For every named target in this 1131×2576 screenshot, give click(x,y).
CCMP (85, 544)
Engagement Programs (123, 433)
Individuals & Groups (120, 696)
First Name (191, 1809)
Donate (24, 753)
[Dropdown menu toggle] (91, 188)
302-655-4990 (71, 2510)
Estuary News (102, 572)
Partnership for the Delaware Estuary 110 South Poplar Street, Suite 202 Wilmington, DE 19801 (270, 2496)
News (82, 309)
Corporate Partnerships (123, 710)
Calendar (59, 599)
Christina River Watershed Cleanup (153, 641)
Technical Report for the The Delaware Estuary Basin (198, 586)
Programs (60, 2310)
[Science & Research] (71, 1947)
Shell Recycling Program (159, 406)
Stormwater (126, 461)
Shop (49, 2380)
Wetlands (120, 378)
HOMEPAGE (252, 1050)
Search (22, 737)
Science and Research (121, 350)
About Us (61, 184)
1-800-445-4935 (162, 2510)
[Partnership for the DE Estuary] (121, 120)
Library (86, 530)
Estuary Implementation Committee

########################################

Your goal: The word "Science" appears in some of the lines above. Copy those lines.

Answer for the task:
[Science & Research] (71, 1947)
Science and Research (121, 350)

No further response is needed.